Anemia is sometimes seen in patients receiving NSAIDs including Ecridoxan. This may be due to fluid retention, occult or gross GI blood loss, or an incompletely described effect upon erythropoiesis. Patients on long-term treatment with NSAIDs, including Ecridoxan, should have their hemoglobin or hematocrit checked if they exhibit any signs or symptoms of anemia.
NSAIDs inhibit platelet aggregation and have been shown to prolong bleeding time in some patients. Unlike aspirin, their effect on platelet function is quantitatively less, of shorter duration, and reversible. Patients receiving Ecridoxan who may be adversely affected by alterations in platelet function, such as those with coagulation disorders or patients receiving anticoagulants, should be carefully monitored.
Patients with asthma may have aspirin-sensitive asthma. The use of aspirin in patients with aspirin-sensitive asthmas has been associated with severe bronchospasm which can be fatal. Since cross reactivity, including bronchospasm, between aspirin and other nonsteroidal anti-inflammatory drugs has been reported in such aspirin-sensitive patients, Ecridoxan should not be administered to patients with this form of aspirin sensitivity and should be used with caution in all patients with pre-existing asthma.
Patients should be informed of the following information before initiating therapy with an NSAID and periodically during the course of ongoing therapy. Patients should also be encouraged to read the NSAID Medication Guide that accompanies each prescription dispensed.
Because serious GI tract ulcerations and bleeding can occur without warning symptoms, physicians should monitor for signs or symptoms of GI bleeding. Patients on long-term treatment with NSAIDs should have their CBC and a chemistry profile checked periodically for signs or symptoms of anemia. Appropriate measures should be taken in case such signs of anemia occur. If clinical signs and symptoms consistent with liver or renal disease develop, systemic manifestations occur (e.g., eosinophilia, rash, etc.) or if abnormal liver tests persist or worsen, Ecridoxan should be discontinued.
Reports suggest that NSAIDs may diminish the antihypertensive effect of ACE-inhibitors.

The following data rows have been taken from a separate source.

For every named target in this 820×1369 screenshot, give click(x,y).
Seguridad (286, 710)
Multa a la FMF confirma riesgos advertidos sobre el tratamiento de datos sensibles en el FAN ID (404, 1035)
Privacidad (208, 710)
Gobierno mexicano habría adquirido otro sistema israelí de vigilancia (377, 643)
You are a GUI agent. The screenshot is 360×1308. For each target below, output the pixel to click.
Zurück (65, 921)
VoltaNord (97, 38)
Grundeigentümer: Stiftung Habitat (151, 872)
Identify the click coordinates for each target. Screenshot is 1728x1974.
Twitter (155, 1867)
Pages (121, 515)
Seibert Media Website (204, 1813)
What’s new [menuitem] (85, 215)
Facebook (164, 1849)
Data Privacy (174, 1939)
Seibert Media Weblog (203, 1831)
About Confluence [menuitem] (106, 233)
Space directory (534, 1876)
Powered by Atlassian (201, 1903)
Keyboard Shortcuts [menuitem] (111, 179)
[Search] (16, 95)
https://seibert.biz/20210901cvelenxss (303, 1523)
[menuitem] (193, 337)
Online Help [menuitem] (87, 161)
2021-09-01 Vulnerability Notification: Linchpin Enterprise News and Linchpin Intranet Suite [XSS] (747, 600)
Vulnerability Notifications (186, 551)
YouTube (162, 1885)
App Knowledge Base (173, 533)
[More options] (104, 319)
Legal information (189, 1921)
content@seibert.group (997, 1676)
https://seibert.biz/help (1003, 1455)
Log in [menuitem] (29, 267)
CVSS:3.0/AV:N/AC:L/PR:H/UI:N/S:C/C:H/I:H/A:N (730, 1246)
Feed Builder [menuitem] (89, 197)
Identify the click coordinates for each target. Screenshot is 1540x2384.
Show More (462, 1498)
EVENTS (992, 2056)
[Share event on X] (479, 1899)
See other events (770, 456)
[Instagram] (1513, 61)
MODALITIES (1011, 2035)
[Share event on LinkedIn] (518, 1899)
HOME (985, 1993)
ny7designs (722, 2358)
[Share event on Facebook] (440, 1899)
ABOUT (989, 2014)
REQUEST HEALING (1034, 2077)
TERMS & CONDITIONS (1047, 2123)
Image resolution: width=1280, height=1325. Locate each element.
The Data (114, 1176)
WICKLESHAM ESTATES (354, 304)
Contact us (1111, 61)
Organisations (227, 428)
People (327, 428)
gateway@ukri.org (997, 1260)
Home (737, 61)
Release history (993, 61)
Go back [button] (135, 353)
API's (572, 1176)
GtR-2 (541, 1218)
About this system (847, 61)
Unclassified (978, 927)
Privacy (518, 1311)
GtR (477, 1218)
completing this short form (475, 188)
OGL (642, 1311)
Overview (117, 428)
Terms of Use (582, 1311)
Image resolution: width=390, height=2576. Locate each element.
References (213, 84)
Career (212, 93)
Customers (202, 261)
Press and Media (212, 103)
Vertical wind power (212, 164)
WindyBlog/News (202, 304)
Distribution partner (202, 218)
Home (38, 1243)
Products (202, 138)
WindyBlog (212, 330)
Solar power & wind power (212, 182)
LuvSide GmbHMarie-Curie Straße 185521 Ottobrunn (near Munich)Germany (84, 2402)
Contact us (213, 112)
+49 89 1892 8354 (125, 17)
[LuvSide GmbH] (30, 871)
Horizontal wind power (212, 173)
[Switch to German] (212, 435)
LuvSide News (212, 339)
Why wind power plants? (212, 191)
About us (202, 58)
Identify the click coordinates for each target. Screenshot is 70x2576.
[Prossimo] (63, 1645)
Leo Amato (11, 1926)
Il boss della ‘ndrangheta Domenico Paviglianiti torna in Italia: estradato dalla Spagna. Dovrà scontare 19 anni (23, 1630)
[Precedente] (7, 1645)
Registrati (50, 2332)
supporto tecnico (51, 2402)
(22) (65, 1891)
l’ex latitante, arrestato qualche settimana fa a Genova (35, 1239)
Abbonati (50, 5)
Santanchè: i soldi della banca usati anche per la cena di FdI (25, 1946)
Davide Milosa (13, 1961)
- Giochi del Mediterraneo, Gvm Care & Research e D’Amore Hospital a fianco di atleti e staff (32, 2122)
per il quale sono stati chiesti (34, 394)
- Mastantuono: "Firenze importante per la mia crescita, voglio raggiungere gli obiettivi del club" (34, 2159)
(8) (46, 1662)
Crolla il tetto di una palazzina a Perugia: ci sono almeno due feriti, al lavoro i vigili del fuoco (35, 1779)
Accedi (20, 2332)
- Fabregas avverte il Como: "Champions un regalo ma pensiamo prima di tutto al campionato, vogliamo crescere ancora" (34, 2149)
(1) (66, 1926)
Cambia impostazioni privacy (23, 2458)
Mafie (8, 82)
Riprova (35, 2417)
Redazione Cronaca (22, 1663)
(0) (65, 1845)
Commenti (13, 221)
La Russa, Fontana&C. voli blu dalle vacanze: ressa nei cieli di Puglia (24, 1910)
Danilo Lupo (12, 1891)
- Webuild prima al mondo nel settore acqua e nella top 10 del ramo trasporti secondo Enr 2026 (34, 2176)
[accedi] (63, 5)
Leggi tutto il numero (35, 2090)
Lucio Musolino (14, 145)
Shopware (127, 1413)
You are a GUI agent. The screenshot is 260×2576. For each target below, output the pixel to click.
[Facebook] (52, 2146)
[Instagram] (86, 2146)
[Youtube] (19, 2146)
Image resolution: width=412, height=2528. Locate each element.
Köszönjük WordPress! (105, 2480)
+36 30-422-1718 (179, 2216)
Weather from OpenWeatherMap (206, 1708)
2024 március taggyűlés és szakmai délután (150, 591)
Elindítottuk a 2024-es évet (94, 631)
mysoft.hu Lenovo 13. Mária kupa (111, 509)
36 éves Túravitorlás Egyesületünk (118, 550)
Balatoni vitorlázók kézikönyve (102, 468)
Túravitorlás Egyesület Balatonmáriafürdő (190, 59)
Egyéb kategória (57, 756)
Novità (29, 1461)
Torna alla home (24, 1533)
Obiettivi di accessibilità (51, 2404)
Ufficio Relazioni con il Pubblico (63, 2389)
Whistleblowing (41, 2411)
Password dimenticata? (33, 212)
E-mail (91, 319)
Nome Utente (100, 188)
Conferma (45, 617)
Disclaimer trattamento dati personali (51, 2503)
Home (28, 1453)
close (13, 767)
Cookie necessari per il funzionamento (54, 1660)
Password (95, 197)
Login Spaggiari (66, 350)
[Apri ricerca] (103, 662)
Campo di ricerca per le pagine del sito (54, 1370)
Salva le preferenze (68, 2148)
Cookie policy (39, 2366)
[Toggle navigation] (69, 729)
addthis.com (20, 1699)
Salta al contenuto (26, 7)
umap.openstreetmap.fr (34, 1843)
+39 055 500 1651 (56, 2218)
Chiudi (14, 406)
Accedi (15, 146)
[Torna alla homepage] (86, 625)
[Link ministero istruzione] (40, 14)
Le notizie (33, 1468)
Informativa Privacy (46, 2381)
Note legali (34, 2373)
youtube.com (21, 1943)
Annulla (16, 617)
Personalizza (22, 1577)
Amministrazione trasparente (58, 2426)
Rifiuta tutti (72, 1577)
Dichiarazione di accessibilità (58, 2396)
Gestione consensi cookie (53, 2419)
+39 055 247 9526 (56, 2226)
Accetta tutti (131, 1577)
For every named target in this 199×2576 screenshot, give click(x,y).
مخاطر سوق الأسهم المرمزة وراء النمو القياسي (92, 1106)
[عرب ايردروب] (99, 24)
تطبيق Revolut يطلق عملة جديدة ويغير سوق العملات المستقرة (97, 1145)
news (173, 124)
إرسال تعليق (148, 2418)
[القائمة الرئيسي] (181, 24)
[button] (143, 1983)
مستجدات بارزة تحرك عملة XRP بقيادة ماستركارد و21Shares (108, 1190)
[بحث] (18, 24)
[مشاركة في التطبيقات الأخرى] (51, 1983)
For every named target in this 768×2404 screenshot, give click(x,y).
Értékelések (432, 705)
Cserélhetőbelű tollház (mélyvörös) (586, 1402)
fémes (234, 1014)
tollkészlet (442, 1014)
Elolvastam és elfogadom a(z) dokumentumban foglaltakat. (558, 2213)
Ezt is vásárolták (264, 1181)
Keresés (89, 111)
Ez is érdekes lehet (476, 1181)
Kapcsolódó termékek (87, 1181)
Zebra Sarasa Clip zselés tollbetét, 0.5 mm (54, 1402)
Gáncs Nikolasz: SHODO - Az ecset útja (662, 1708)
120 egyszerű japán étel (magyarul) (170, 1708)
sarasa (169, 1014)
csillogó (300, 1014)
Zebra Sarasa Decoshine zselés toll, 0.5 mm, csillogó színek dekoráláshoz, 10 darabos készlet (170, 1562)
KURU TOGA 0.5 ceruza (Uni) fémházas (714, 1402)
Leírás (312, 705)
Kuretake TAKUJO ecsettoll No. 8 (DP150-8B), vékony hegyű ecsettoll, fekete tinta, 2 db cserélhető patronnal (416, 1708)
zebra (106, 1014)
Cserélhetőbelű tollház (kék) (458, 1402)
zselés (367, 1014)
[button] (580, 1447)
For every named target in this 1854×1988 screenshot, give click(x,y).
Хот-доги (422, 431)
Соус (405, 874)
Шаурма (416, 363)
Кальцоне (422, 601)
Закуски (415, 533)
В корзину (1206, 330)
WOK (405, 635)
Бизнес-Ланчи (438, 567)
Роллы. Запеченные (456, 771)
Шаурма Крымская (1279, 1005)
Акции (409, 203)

This interaction should be given consideration in patients taking NSAIDs concomitantly with ACE-inhibitors.
The concomitant administration of antacids has no apparent effect on the extent of absorption of Ecridoxan. However, antacids can decrease the peak concentration reached by 15% to 20% but have no detectable effect on the time-to-peak.
When Ecridoxan is administered with aspirin, its protein binding is reduced, although the clearance of free Ecridoxan is not altered. The clinical significance of this interaction is not known; however, as with other NSAIDs, concomitant administration of Ecridoxan and aspirin is not generally recommended because of the potential of increased adverse effects.
Ecridoxan, like other NSAIDs, through effects on renal prostaglandins, may cause changes in the elimination of these drugs leading to elevated serum levels of cyclosporine, digoxin, methotrexate, and increased toxicity. Nephrotoxicity associated with cyclosporine may also be enhanced. Patients receiving these drugs who are given Ecridoxan, or any other NSAID, and particularly those patients with altered renal function, should be observed for the development of the specific toxicities of these drugs. NSAIDs, such as Ecridoxan, should not be administered prior to or concomitantly with high doses of methotrexate. NSAIDs have been reported to competitively inhibit methotrexate accumulation in rabbit kidney slices. This may indicate that they could enhance the toxicity of methotrexate. In general, caution should be used when NSAIDs are administered concomitantly with methotrexate.
Ecridoxan has no apparent pharmacokinetic interaction when administered with furosemide or hydrochlorothiazide. Nevertheless, clinical studies, as well as post-marketing observations have shown that Ecridoxan can reduce the natriuretic effect of furosemide and thiazides in some patients with possible loss of blood pressure control. This response has been attributed to inhibition of renal prostaglandin synthesis. During concomitant therapy with NSAIDs, the patient should be observed closely for signs of renal insufficiency or failure, as well as to assure diuretic efficacy.
Ecridoxan has no apparent pharmacokinetic interaction when administered with glyburide.
NSAIDs have produced an elevation of plasma lithium levels and a reduction in renal lithium clearance. The mean minimum lithium concentration increased 15% and the renal clearance was decreased by approximately 20%. These effects have been attributed to inhibition of renal prostaglandin synthesis by the NSAID. Thus, when NSAIDs and lithium are administered concurrently, subjects should be observed carefully for signs of lithium toxicity. Careful monitoring of lithium levels is advised in the event NSAID dosage adjustments are required.
Phenylbutazone causes increase in the free fraction of Ecridoxan. Although in vivo studies have not been done to see if Ecridoxan clearance is changed by co-administration of phenylbutazone, it is not recommended that they be co-administered.
Ecridoxan has no apparent pharmacokinetic interaction when administered with phenytoin.
The effects of warfarin and NSAIDs on GI bleeding are synergistic, such that users of both drugs together have a risk of serious GI bleeding higher than that of users of either drug alone. Short-term pharmacokinetic studies have demonstrated that concomitant administration of warfarin and Ecridoxan results in reduced protein binding of warfarin, but there was no change in the clearance of free warfarin. There was no significant difference in the pharmacodynamic effect of warfarin administered alone and warfarin administered with Ecridoxan as measured by prothrombin time. Thus, concomitant therapy with warfarin and Ecridoxan should not require dosage adjustment of either drug. However, caution should be exercised because there have been a few spontaneous reports of prolonged prothrombin times, with or without bleeding, in etodolac-treated patients receiving concomitant warfarin therapy. Close monitoring of such patients is therefore recommended.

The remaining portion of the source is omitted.